START Material for the task
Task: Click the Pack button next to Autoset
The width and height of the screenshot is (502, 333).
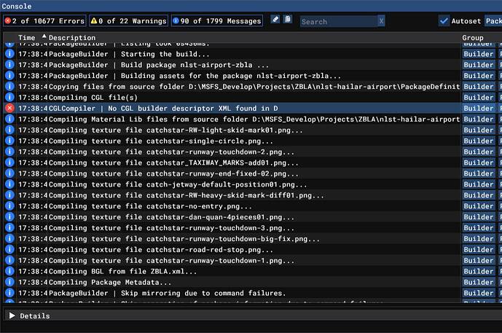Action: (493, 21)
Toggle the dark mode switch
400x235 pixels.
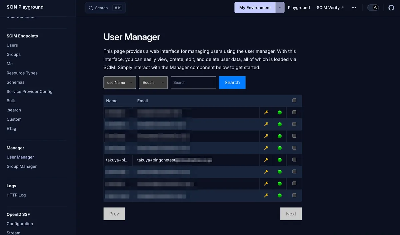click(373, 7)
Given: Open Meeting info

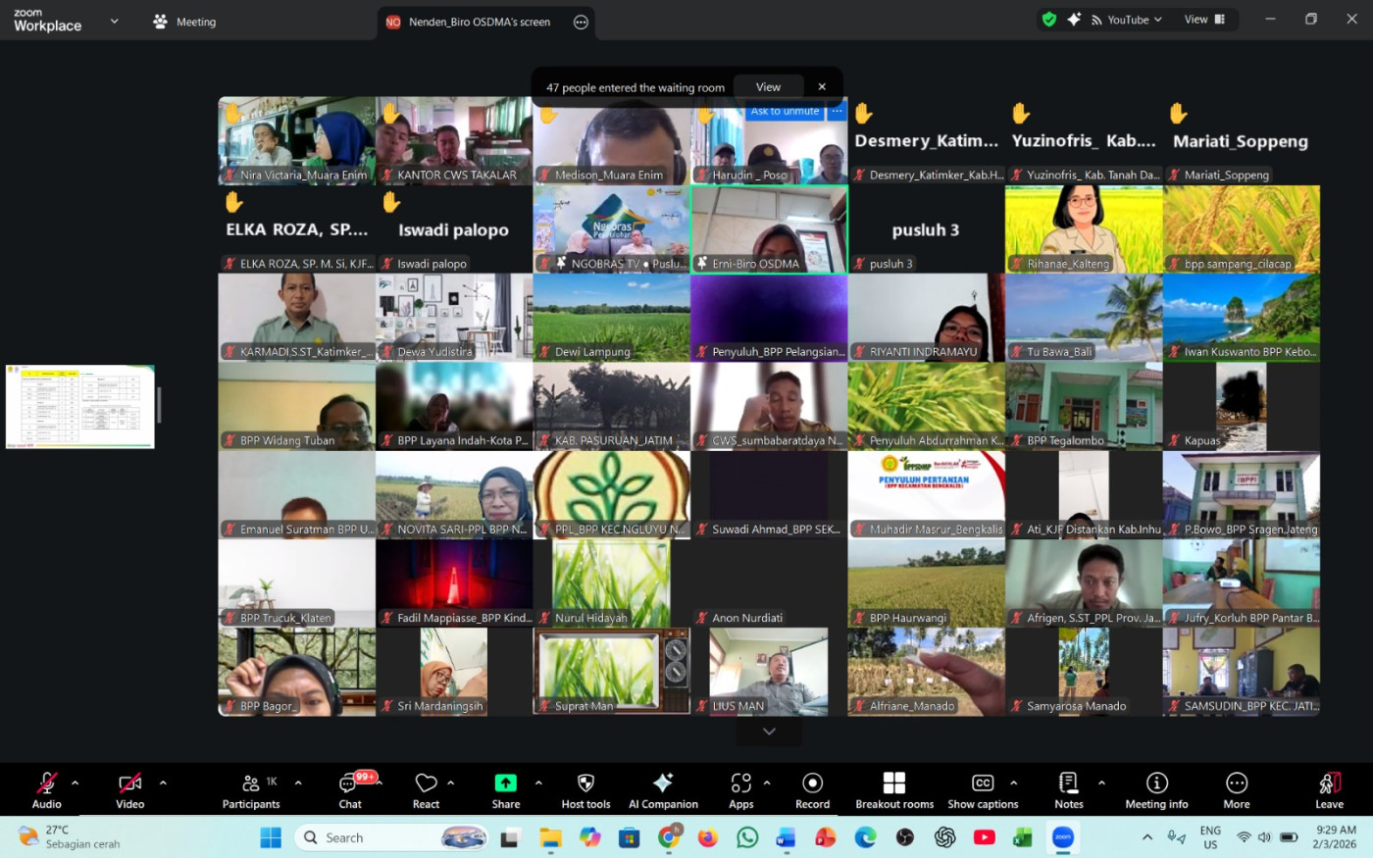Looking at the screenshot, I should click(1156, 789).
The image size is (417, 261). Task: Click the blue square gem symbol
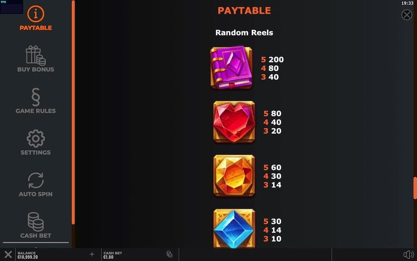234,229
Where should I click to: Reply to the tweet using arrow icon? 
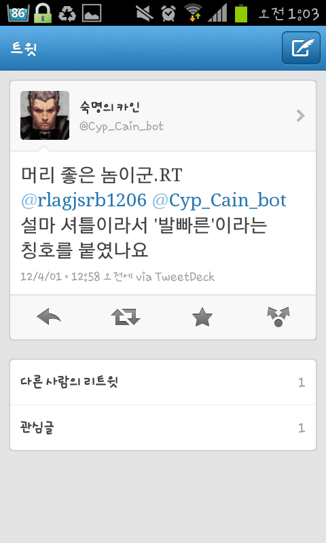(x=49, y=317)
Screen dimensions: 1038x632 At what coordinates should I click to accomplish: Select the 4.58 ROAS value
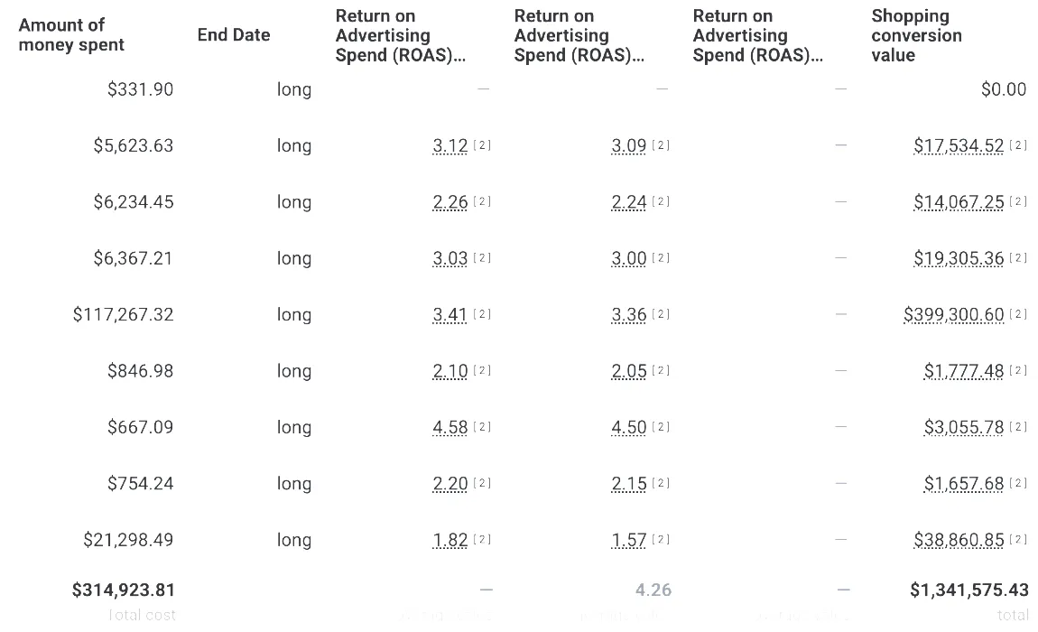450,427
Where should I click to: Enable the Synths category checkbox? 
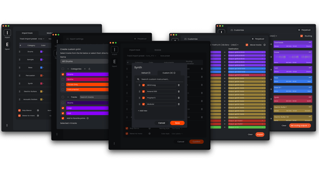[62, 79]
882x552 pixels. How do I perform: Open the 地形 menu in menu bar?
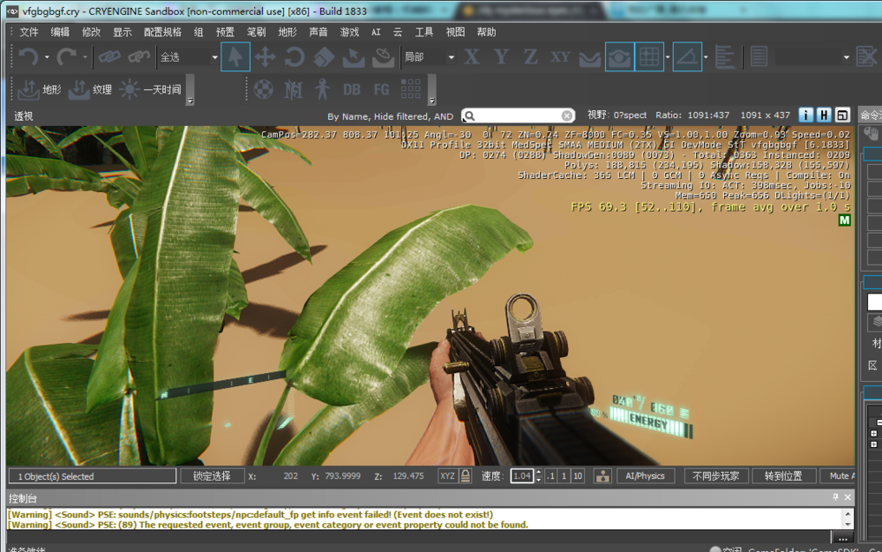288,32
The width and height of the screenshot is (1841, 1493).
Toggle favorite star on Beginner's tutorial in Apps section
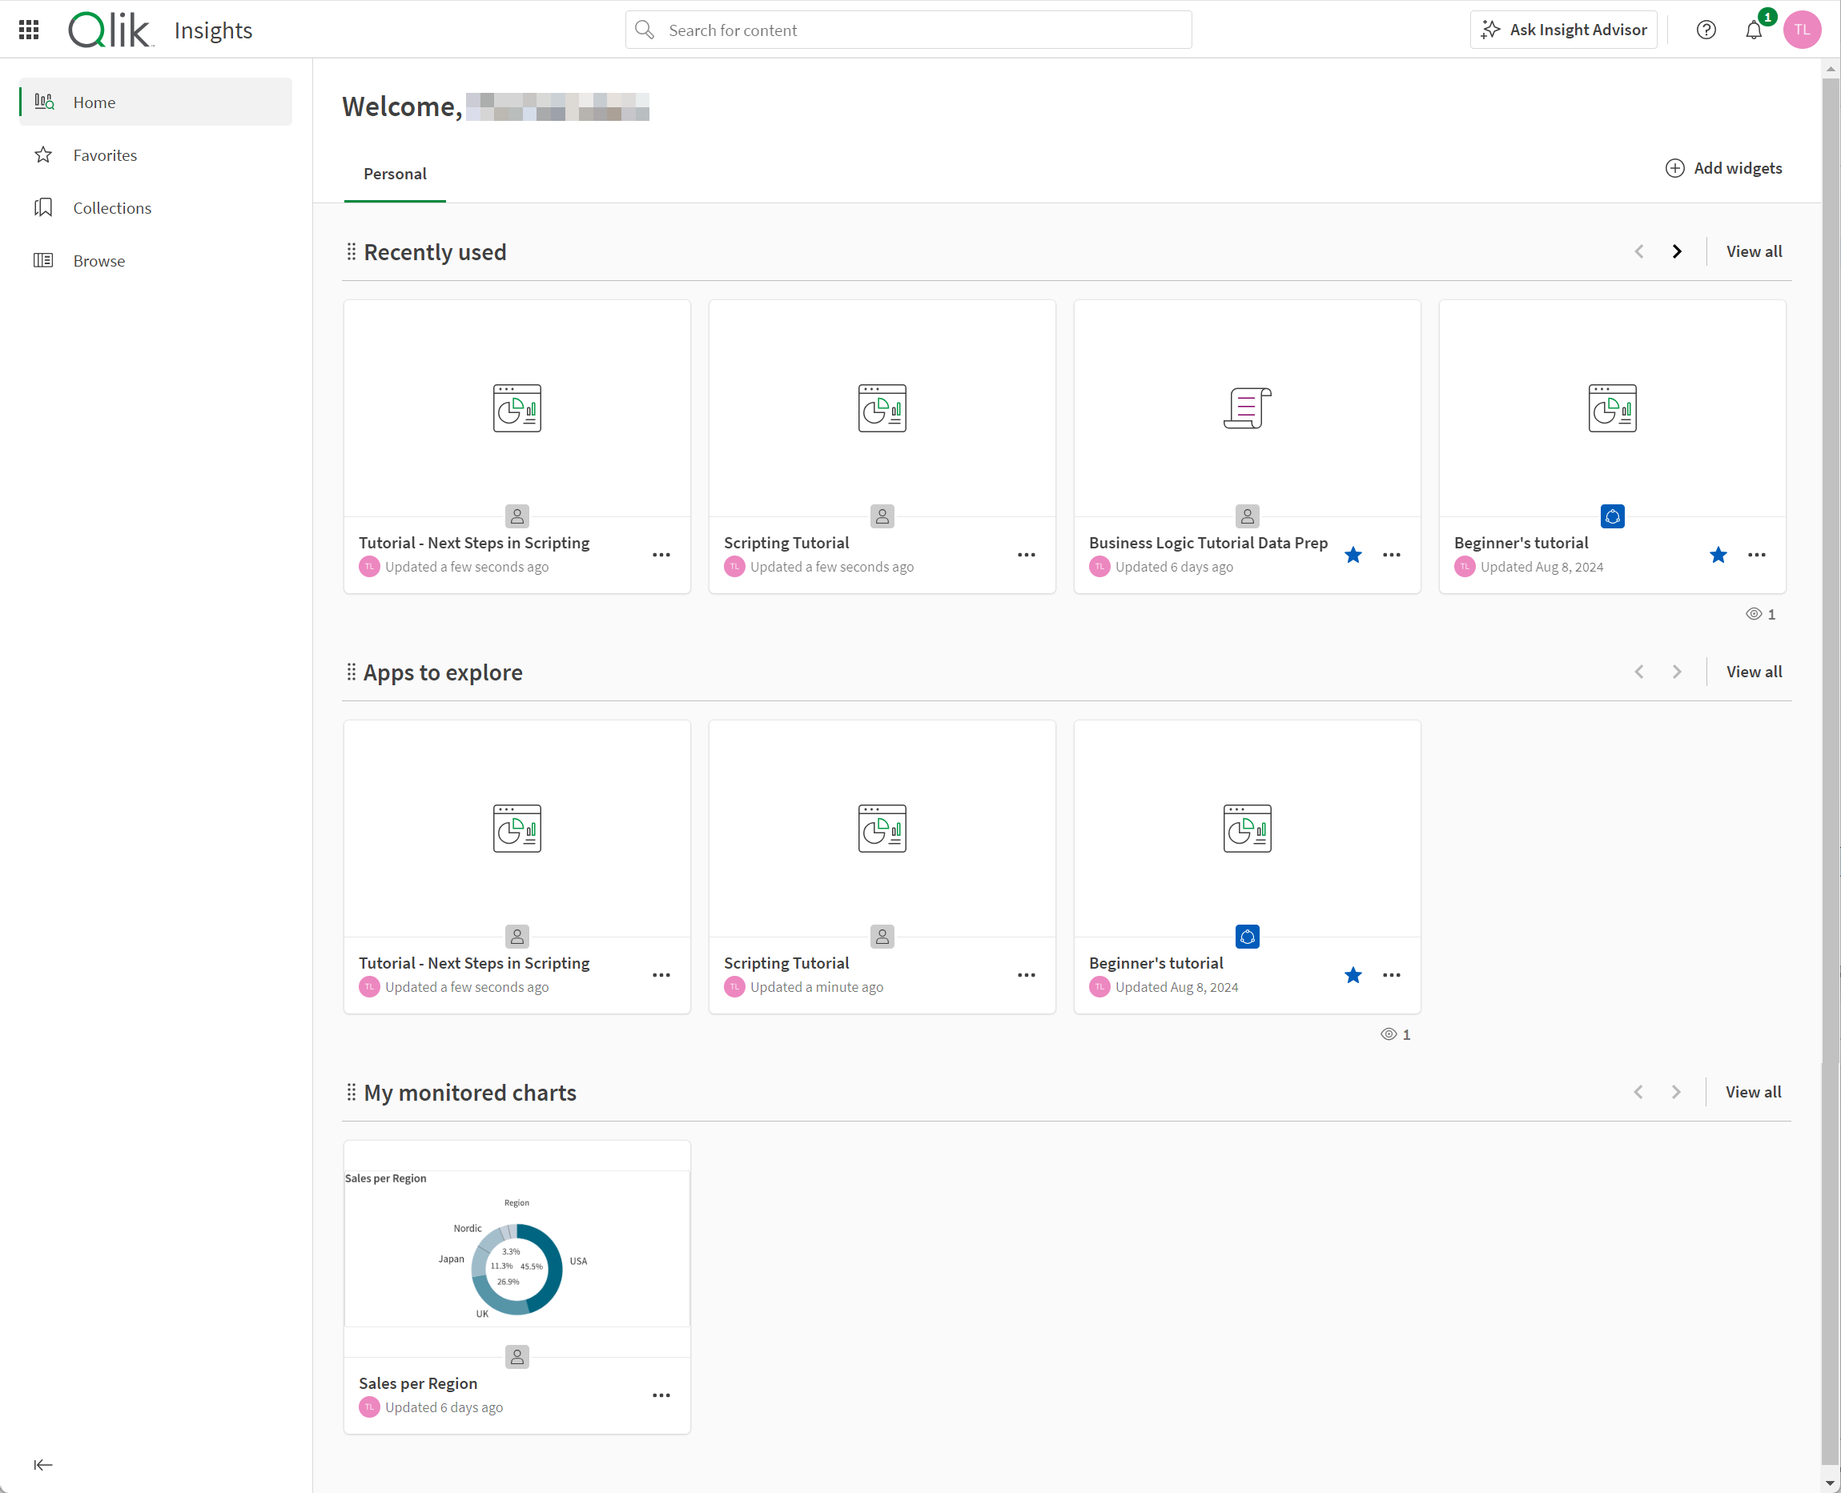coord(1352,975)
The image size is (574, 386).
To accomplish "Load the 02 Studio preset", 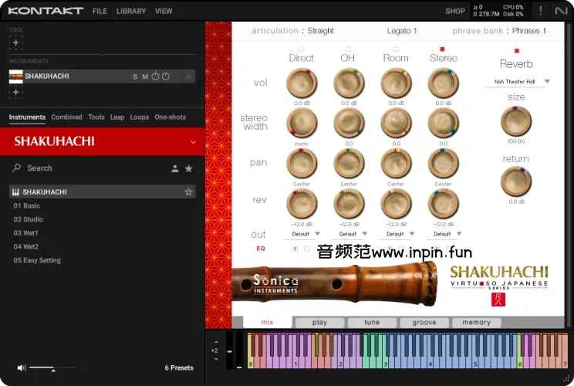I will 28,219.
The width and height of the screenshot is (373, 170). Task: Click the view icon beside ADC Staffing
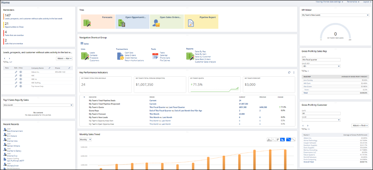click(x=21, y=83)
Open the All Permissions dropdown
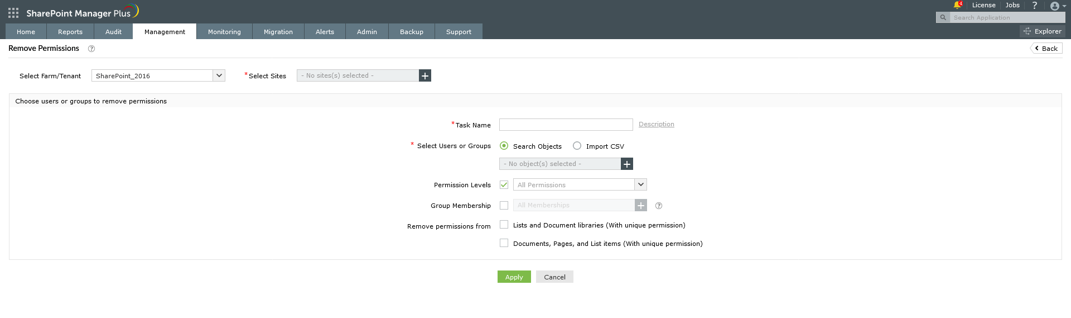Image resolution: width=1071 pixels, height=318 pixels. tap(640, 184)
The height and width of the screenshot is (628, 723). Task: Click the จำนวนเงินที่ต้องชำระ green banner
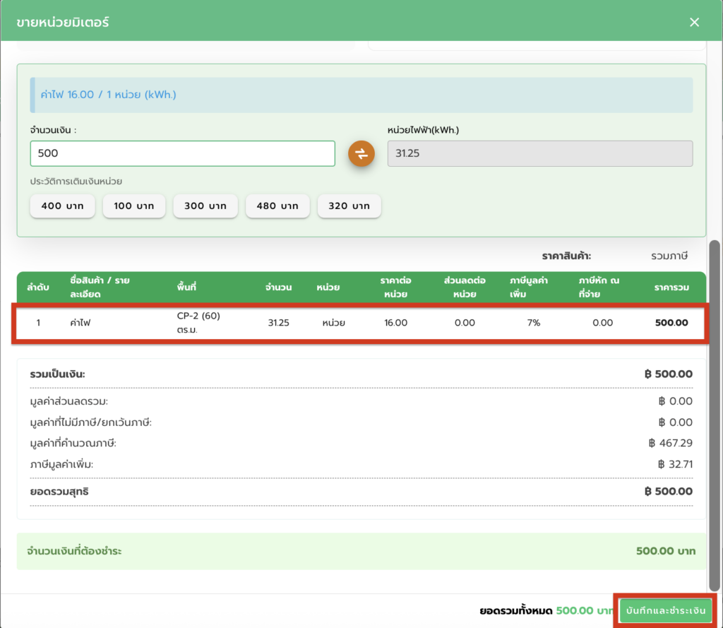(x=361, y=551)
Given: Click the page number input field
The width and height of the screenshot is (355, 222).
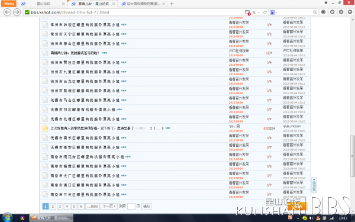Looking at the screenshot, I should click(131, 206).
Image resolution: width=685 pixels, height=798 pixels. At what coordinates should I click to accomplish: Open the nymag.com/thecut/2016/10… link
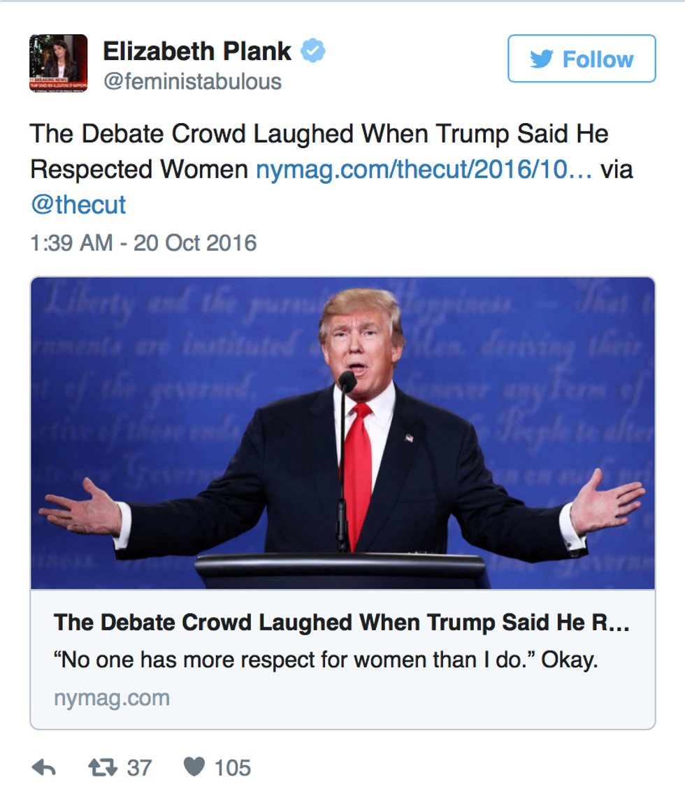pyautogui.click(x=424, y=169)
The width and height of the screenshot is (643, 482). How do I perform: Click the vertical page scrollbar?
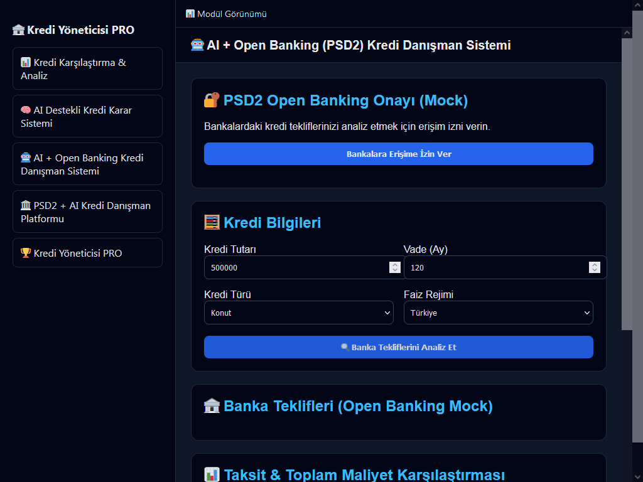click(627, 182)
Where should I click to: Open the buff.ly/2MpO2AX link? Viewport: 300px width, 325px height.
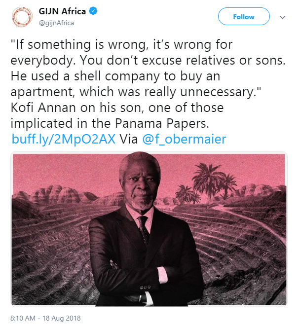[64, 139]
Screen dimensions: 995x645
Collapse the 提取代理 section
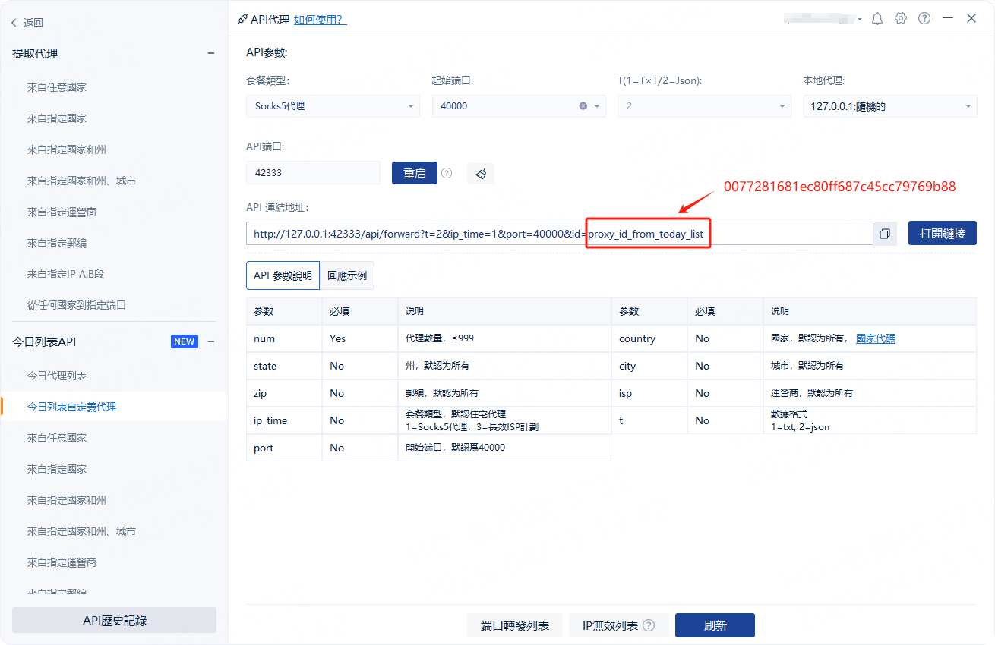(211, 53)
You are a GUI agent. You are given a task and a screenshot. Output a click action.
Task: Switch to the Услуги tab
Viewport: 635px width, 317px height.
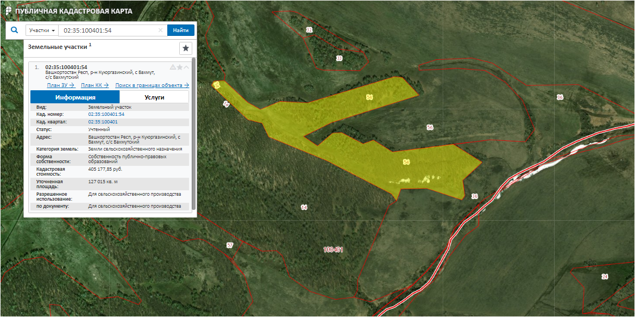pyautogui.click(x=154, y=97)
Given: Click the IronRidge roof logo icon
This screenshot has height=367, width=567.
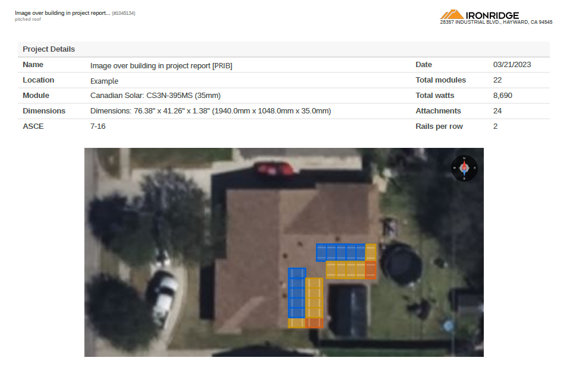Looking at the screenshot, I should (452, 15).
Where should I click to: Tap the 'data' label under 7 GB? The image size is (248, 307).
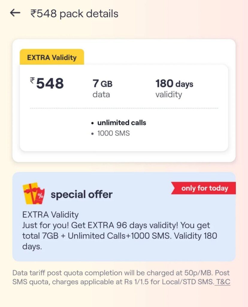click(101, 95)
END Material for the task
▶ Work to be completed
In the entries above, which lines run from the one with "You are a GUI" up to and including the one with "Given: Click the IronRidge roof logo icon"? Write them out exactly, without the pictures.

▶ Response
You are a GUI agent. You are given a task and a screenshot. Output a click action.
Task: Switch to the Услуги tab
Viewport: 635px width, 317px height.
pyautogui.click(x=154, y=97)
Given: Click the IronRidge roof logo icon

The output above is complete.